### EXERCISE OBJECTIVE
Would you reproduce all of the entries below, character for character?

Records from a dataset
▽

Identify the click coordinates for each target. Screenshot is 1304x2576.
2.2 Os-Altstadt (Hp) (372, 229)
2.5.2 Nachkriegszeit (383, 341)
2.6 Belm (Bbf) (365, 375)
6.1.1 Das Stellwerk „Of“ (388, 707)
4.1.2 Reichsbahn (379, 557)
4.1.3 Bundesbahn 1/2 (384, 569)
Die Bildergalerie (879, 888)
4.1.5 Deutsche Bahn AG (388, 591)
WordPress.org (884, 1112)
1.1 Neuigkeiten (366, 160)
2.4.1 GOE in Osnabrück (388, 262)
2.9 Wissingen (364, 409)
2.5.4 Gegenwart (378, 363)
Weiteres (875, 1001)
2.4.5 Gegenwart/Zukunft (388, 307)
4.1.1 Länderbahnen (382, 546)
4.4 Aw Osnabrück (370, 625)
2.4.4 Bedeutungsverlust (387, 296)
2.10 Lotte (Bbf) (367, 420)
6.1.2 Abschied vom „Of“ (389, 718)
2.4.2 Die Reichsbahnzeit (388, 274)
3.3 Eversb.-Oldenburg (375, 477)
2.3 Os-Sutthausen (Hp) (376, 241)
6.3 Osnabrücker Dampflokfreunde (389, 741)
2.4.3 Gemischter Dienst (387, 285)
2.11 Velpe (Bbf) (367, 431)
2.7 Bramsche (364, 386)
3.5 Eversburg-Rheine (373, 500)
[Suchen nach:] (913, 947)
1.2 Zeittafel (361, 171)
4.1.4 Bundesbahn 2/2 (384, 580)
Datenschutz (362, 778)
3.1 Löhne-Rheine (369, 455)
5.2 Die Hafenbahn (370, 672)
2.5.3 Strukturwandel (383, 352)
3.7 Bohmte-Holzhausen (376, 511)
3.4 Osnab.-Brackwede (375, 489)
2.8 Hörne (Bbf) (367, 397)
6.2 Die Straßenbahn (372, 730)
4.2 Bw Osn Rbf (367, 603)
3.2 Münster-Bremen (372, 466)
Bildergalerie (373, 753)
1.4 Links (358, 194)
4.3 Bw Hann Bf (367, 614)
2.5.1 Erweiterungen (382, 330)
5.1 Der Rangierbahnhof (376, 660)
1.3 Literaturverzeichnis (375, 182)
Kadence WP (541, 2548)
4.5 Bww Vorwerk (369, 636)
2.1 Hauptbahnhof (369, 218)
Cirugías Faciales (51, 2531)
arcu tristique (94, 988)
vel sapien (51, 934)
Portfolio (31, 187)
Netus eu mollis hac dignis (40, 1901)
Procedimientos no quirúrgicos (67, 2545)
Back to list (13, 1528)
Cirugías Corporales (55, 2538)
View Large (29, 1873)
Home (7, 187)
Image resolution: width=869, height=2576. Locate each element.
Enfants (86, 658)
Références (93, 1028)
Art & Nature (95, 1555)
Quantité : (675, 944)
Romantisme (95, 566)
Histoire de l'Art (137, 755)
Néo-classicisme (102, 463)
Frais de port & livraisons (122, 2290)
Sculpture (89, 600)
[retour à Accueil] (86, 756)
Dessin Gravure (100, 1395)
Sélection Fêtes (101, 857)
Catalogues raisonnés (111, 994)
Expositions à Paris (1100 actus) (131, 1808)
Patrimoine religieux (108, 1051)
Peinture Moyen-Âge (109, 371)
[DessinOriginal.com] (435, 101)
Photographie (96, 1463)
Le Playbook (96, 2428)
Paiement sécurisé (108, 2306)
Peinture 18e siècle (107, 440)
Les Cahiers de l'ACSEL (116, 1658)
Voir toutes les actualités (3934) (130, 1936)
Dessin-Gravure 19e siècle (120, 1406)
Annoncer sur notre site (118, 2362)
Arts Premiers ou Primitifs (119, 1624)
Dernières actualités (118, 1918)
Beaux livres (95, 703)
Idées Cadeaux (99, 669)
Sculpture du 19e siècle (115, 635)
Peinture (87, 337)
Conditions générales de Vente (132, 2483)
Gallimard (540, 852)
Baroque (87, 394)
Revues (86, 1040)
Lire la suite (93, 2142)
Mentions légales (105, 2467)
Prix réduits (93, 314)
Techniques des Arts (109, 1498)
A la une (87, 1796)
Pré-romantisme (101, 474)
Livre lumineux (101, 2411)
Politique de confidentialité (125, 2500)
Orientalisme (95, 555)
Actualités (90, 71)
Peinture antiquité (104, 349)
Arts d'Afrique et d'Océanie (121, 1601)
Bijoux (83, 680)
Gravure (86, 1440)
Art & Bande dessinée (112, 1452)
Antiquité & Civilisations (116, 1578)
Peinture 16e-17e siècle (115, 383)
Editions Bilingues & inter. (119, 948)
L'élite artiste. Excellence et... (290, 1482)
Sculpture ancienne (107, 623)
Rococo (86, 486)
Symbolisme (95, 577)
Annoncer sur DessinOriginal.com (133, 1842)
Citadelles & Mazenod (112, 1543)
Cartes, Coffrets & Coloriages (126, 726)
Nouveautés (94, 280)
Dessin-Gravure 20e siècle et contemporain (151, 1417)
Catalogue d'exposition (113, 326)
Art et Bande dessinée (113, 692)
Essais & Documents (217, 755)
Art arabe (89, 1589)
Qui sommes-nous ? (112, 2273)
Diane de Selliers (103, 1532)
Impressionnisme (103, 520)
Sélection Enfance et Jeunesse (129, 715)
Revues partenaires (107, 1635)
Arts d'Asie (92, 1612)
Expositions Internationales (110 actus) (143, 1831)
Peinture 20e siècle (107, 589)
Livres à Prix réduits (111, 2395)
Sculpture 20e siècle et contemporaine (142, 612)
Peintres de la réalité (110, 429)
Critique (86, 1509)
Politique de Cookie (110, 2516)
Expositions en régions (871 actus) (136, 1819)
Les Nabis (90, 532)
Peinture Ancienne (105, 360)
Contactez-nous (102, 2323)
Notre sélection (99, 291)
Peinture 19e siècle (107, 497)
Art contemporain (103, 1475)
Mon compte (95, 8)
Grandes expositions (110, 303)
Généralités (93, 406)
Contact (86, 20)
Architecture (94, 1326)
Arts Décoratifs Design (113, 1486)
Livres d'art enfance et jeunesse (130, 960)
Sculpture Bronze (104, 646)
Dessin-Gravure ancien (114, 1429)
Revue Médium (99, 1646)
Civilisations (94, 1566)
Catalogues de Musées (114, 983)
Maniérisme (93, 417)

△

### TASK RESULT
Identify the click coordinates for each target. Screenshot is 1304x2576.
2.2 Os-Altstadt (Hp) (372, 229)
2.5.2 Nachkriegszeit (383, 341)
2.6 Belm (Bbf) (365, 375)
6.1.1 Das Stellwerk „Of“ (388, 707)
4.1.2 Reichsbahn (379, 557)
4.1.3 Bundesbahn 1/2 (384, 569)
Die Bildergalerie (879, 888)
4.1.5 Deutsche Bahn AG (388, 591)
WordPress.org (884, 1112)
1.1 Neuigkeiten (366, 160)
2.4.1 GOE in Osnabrück (388, 262)
2.9 Wissingen (364, 409)
2.5.4 Gegenwart (378, 363)
Weiteres (875, 1001)
2.4.5 Gegenwart/Zukunft (388, 307)
4.1.1 Länderbahnen (382, 546)
4.4 Aw Osnabrück (370, 625)
2.4.4 Bedeutungsverlust (387, 296)
2.10 Lotte (Bbf) (367, 420)
6.1.2 Abschied vom „Of“ (389, 718)
2.4.2 Die Reichsbahnzeit (388, 274)
3.3 Eversb.-Oldenburg (375, 477)
2.3 Os-Sutthausen (Hp) (376, 241)
6.3 Osnabrücker Dampflokfreunde (389, 741)
2.4.3 Gemischter Dienst (387, 285)
2.11 Velpe (Bbf) (367, 431)
2.7 Bramsche (364, 386)
3.5 Eversburg-Rheine (373, 500)
[Suchen nach:] (913, 947)
1.2 Zeittafel (361, 171)
4.1.4 Bundesbahn 2/2 (384, 580)
Datenschutz (362, 778)
3.1 Löhne-Rheine (369, 455)
5.2 Die Hafenbahn (370, 672)
2.5.3 Strukturwandel (383, 352)
3.7 Bohmte-Holzhausen (376, 511)
3.4 Osnab.-Brackwede (375, 489)
2.8 Hörne (Bbf) (367, 397)
6.2 Die Straßenbahn (372, 730)
4.2 Bw Osn Rbf (367, 603)
3.2 Münster-Bremen (372, 466)
Bildergalerie (373, 753)
1.4 Links (358, 194)
4.3 Bw Hann Bf (367, 614)
2.5.1 Erweiterungen (382, 330)
5.1 Der Rangierbahnhof (376, 660)
1.3 Literaturverzeichnis (375, 182)
Kadence WP (541, 2548)
4.5 Bww Vorwerk (369, 636)
2.1 Hauptbahnhof (369, 218)
Cirugías Faciales (51, 2531)
arcu tristique (94, 988)
vel sapien (51, 934)
Portfolio (31, 187)
Netus eu mollis hac dignis (40, 1901)
Procedimientos no quirúrgicos (67, 2545)
Back to list (13, 1528)
Cirugías Corporales (55, 2538)
View Large (29, 1873)
Home (7, 187)
Image resolution: width=869, height=2576. Locate each element.
Enfants (86, 658)
Références (93, 1028)
Art & Nature (95, 1555)
Quantité : (675, 944)
Romantisme (95, 566)
Histoire de l'Art (137, 755)
Néo-classicisme (102, 463)
Frais de port & livraisons (122, 2290)
Sculpture (89, 600)
[retour à Accueil] (86, 756)
Dessin Gravure (100, 1395)
Sélection Fêtes (101, 857)
Catalogues raisonnés (111, 994)
Expositions à Paris (1100 actus) (131, 1808)
Patrimoine religieux (108, 1051)
Peinture Moyen-Âge (109, 371)
[DessinOriginal.com] (435, 101)
Photographie (96, 1463)
Le Playbook (96, 2428)
Paiement sécurisé (108, 2306)
Peinture 18e siècle (107, 440)
Les Cahiers de l'ACSEL (116, 1658)
Voir toutes les actualités (3934) (130, 1936)
Dessin-Gravure 19e siècle (120, 1406)
Annoncer sur notre site (118, 2362)
Arts Premiers ou Primitifs (119, 1624)
Dernières actualités (118, 1918)
Beaux livres (95, 703)
Idées Cadeaux (99, 669)
Sculpture du 19e siècle (115, 635)
Peinture (87, 337)
Conditions générales de Vente (132, 2483)
Gallimard (540, 852)
Baroque (87, 394)
Revues (86, 1040)
Lire la suite (93, 2142)
Mentions légales (105, 2467)
Prix réduits (93, 314)
Techniques des Arts (109, 1498)
A la une (87, 1796)
Pré-romantisme (101, 474)
Livre lumineux (101, 2411)
Politique de confidentialité (125, 2500)
Orientalisme (95, 555)
Actualités (90, 71)
Peinture antiquité (104, 349)
Arts d'Afrique et d'Océanie (121, 1601)
Bijoux (83, 680)
Gravure (86, 1440)
Art & Bande dessinée (112, 1452)
Antiquité & Civilisations (116, 1578)
Peinture 16e-17e siècle (115, 383)
Editions Bilingues & inter. (119, 948)
L'élite artiste. Excellence et... (290, 1482)
Sculpture ancienne (107, 623)
Rococo (86, 486)
Symbolisme (95, 577)
Annoncer sur DessinOriginal.com (133, 1842)
Citadelles & Mazenod (112, 1543)
Cartes, Coffrets & Coloriages (126, 726)
Nouveautés (94, 280)
Dessin-Gravure 20e siècle et contemporain (151, 1417)
Catalogue d'exposition (113, 326)
Art et Bande dessinée (113, 692)
Essais & Documents (217, 755)
Art arabe (89, 1589)
Qui sommes-nous ? (112, 2273)
Diane de Selliers (103, 1532)
Impressionnisme (103, 520)
Sélection Enfance et Jeunesse (129, 715)
Revues partenaires (107, 1635)
Arts d'Asie (92, 1612)
Expositions Internationales (110 actus) (143, 1831)
Peinture 20e siècle (107, 589)
Livres à Prix réduits (111, 2395)
Sculpture 20e siècle et contemporaine (142, 612)
Peintres de la réalité (110, 429)
Critique (86, 1509)
Politique de Cookie (110, 2516)
Expositions en régions (871 actus) (136, 1819)
Les Nabis (90, 532)
Peinture Ancienne (105, 360)
Contactez-nous (102, 2323)
Notre sélection (99, 291)
Peinture 19e siècle (107, 497)
Art contemporain (103, 1475)
Mon compte (95, 8)
Grandes expositions (110, 303)
Généralités (93, 406)
Contact (86, 20)
Architecture (94, 1326)
Arts Décoratifs Design (113, 1486)
Livres d'art enfance et jeunesse (130, 960)
Sculpture Bronze (104, 646)
Dessin-Gravure ancien (114, 1429)
Revue Médium (99, 1646)
Civilisations (94, 1566)
Catalogues de Musées (114, 983)
Maniérisme (93, 417)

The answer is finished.